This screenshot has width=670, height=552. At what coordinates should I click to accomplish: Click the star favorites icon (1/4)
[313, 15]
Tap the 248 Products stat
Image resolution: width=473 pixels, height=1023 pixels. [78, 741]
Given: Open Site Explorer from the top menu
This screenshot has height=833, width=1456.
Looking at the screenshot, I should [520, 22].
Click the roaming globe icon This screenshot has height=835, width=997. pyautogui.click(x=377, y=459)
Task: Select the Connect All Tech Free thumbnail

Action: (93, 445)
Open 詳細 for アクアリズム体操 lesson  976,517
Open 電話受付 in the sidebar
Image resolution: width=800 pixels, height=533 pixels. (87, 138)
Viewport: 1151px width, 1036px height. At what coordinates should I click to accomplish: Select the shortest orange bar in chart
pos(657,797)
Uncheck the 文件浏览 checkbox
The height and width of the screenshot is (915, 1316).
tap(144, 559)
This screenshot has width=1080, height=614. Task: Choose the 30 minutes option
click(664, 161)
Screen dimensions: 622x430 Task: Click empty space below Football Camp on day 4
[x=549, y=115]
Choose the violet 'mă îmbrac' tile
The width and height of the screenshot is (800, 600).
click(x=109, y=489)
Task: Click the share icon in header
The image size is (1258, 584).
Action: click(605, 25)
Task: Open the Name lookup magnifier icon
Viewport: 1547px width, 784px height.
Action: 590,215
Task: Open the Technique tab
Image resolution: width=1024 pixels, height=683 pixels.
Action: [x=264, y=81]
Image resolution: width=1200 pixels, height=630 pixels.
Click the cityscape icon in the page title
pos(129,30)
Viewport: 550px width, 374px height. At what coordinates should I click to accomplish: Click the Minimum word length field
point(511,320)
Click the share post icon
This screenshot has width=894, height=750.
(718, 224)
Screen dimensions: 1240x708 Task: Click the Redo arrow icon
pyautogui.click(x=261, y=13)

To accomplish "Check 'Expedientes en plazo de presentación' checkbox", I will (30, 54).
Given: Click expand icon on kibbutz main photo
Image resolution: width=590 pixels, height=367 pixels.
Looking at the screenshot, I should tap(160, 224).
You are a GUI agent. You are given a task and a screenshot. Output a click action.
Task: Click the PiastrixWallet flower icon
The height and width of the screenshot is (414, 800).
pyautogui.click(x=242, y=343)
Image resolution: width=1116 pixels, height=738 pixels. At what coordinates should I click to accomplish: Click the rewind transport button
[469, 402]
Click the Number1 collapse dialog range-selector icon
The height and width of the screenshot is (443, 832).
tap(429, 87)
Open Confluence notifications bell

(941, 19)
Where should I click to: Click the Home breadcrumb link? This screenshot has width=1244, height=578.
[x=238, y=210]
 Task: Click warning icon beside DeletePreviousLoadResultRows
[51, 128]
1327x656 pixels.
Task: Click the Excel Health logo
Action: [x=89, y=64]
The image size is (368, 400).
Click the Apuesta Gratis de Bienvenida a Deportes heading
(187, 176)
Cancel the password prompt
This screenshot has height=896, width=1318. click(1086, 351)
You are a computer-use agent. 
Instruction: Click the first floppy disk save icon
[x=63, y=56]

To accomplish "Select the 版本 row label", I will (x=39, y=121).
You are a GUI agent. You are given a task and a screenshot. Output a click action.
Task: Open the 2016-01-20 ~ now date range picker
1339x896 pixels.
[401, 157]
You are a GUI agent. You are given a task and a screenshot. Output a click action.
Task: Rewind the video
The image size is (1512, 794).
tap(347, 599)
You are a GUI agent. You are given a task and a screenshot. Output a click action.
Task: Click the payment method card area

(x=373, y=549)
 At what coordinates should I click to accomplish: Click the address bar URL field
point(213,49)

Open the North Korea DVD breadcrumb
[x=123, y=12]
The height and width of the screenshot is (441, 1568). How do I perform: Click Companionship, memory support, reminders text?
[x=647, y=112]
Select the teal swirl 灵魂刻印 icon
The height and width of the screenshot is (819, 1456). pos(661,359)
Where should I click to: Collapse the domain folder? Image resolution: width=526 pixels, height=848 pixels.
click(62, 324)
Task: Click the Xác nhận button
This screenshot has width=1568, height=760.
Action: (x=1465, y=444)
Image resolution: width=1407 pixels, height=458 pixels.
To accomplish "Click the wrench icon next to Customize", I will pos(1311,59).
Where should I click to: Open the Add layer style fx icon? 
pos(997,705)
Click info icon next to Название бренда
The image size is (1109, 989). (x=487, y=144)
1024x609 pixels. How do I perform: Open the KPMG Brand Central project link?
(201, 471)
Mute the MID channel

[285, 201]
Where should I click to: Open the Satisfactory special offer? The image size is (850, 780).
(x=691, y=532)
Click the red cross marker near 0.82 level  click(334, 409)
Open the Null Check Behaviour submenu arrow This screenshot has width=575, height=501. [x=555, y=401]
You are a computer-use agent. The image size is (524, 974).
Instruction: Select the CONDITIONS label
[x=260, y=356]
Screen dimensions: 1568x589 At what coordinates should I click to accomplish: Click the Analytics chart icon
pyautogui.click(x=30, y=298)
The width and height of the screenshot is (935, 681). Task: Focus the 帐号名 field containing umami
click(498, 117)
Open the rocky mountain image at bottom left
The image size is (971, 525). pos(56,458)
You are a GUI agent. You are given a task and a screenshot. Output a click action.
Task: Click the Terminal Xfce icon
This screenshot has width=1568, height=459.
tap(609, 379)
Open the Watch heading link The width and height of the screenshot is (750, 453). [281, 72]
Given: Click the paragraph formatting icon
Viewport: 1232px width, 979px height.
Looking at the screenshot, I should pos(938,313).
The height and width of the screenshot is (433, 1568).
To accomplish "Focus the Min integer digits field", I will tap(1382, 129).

——————

For this exercise, return every line from the data that holds the string "will".

- [Result of the task]
To accomplish "Check 'Expedientes en plazo de presentación' checkbox", I will (30, 54).
To accomplish "Select the 版本 row label", I will (x=39, y=121).
To accomplish "Click the wrench icon next to Customize", I will pos(1311,59).
To accomplish "Focus the Min integer digits field", I will tap(1382, 129).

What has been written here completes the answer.